Laura Lam’s book—Pantomime—might not be released until after the New Year, but already she’s beginning to make her stamp on the YA fantasy world, with excellent advance reviews and a big presence online. Laura Lam was raised near San Francisco, California, by two former Haight-Ashbury hippies. Both of them encouraged her to finger-paint to her heart’s desire, colour outside of the lines, and consider the library a second home. This led to an overabundance of daydreams. She relocated to Scotland to be with her husband, whom she met on the internet when he insulted her taste in books. She almost blocked him but is glad she didn’t. At times she misses the sunshine.

To start things off, who is Laura Lam and who is she, as a writer and as a person? Cats or dogs? Sweet or salty? What makes her tick?

I’m a 24-year-old from sunny California who is now displaced in cloudy Scotland. I’m nerdy and quiet until you get to know me, and then I’m still nerdy but I don’t shut up. I’m a cat person (I have a Bengal and a Ragdoll, both of whom are lovable and stupid).
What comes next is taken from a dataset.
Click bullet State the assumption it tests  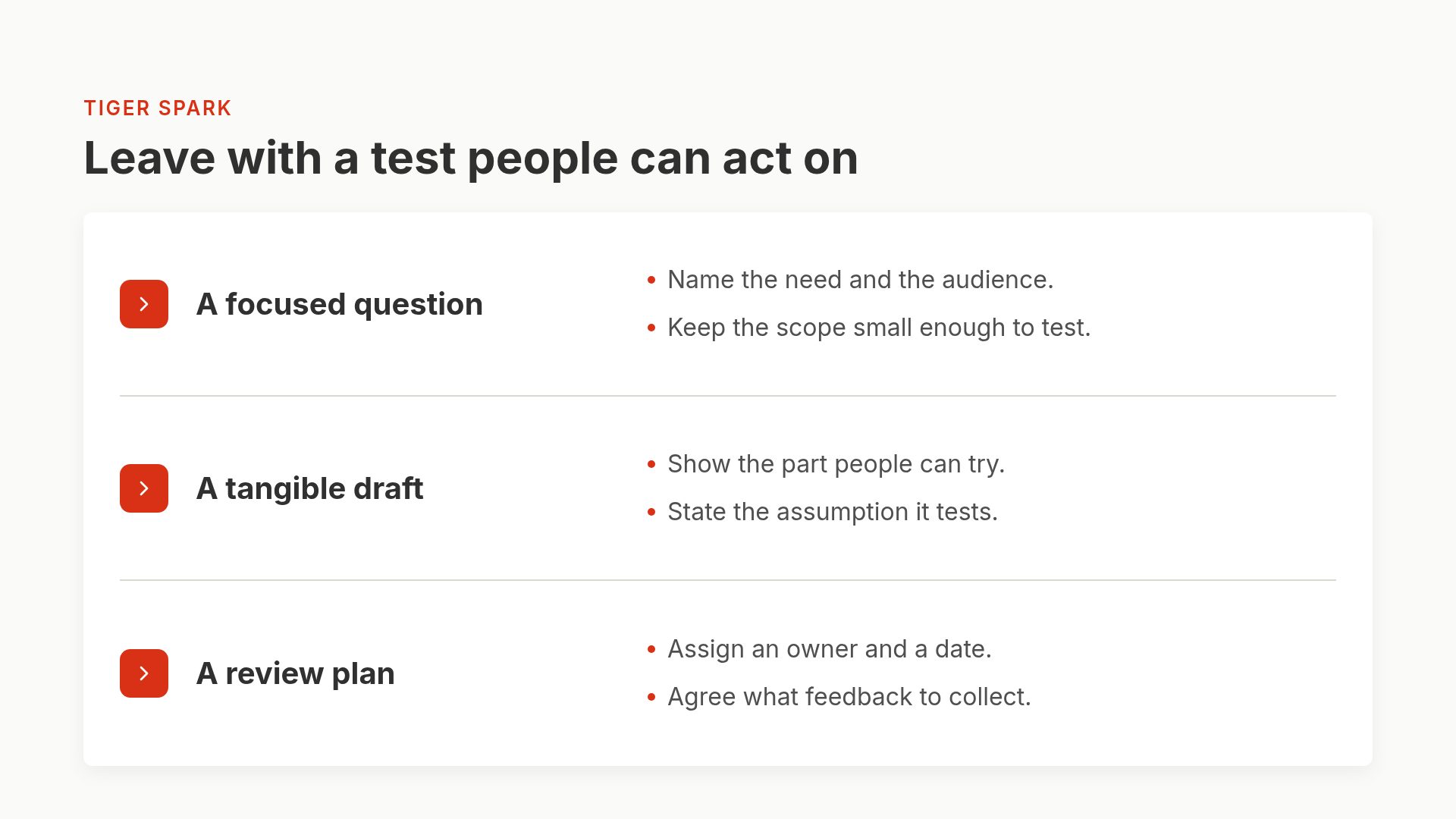[833, 512]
My sweet tooth knows no bounds and I have been known to eat entire large packets of Percy Pigs in one go. Stories make me tick—every day I write them, read them, and watch them on TV.

Pantomime, due for release in February 2013 (in the UK/US/Canada), from Angry Robot Books’ YA imprint, Strange Chemistry, is the first of the Micah Grey series and has received some astounding advance praise from authors such as Elspeth Cooper (author of Songs of the Earth and Trinity Rising), who called it “an absorbing, accomplished debut.” What is Pantomime all about and what can readers expect?
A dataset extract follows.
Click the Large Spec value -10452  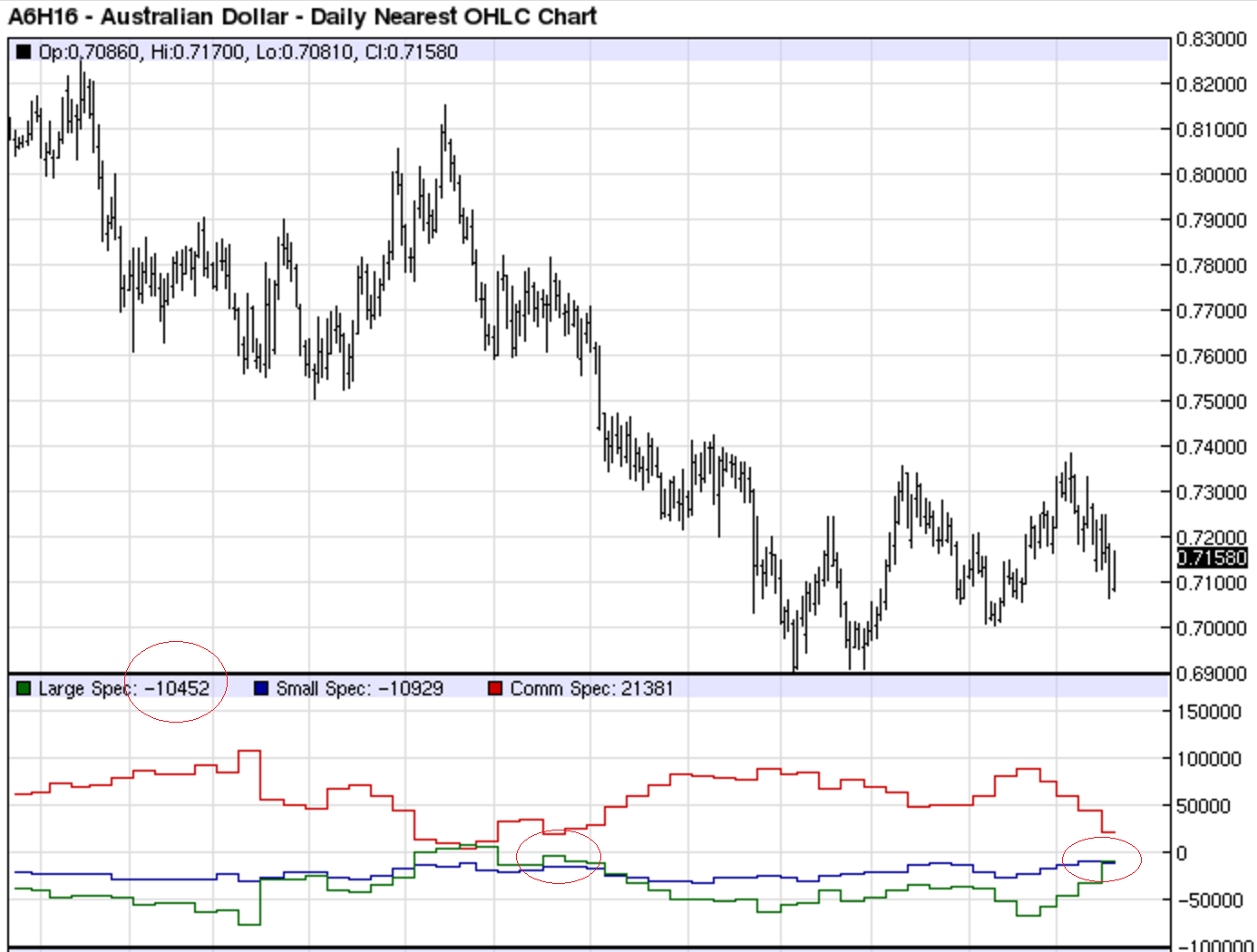pyautogui.click(x=177, y=689)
Laura LamI have been so pleased and humbled by the response it’s received so far. I’ve had people say they’ve stayed up until midnight more than once, and that just tickles me pink every time.

Pantomime is about a girl with the unfortunate name of Iphigenia Laurus, who goes by Gene. She’s raised in a Victoriana-inspired world in a country called Ellada. She’s about to make her debut and perhaps become engaged and she feels like the cage of her life is getting uncomfortably small. A runaway called Micah Grey joins the circus as an aerialist’s apprentice, and strange, magical, and wondrous things reside in R.H. Ragona’s Circus of Magic.
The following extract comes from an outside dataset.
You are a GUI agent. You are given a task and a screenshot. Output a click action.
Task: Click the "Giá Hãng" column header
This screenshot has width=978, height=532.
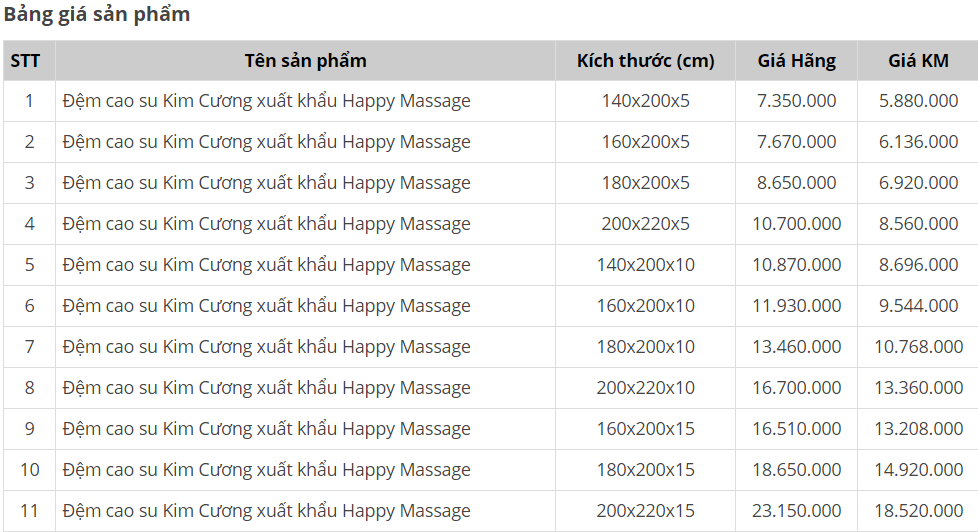[x=796, y=61]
Readers can expect all the usual thrills of a circus—a ringmaster, contortionists, aerialists, clowns, snake charmers, the freakshow, and a pantomime. Ellada is a decadent but decaying former head of an empire, the Archipelago, which has now fractured into Ellada and the various former colonies. The world has a few slight similarities with the Gentleman Bastard series, in that an advanced, long-gone civilisation called the Alder has left behind a lot of stuff, which the current inhabitants call Vestige. Ellada had the most Vestige, but a lot of it is breaking down or running out of power, leaving them vulnerable and unsteady. The Alder might have also created beings called Chimaera, but no one knows if it’s myth or if they actually existed and might be returning.

Lastly there’s a twist that we’re keeping quiet just now, and I’m very curious (read: nervous) to see how readers will react to it. *zips lips*

Although marketed as YA, as with series such as Cinda Williams Chima’s Seven Realms Quartet, and Kristin Cashore’s Graceling, the engrossing story of Pantomime and its engaging characters will appeal to fans from both YA and traditional adult markets; do you agree with this and do you expect readers to see it as specifically YA, or as simply a fantasy tale that all readers might enjoy?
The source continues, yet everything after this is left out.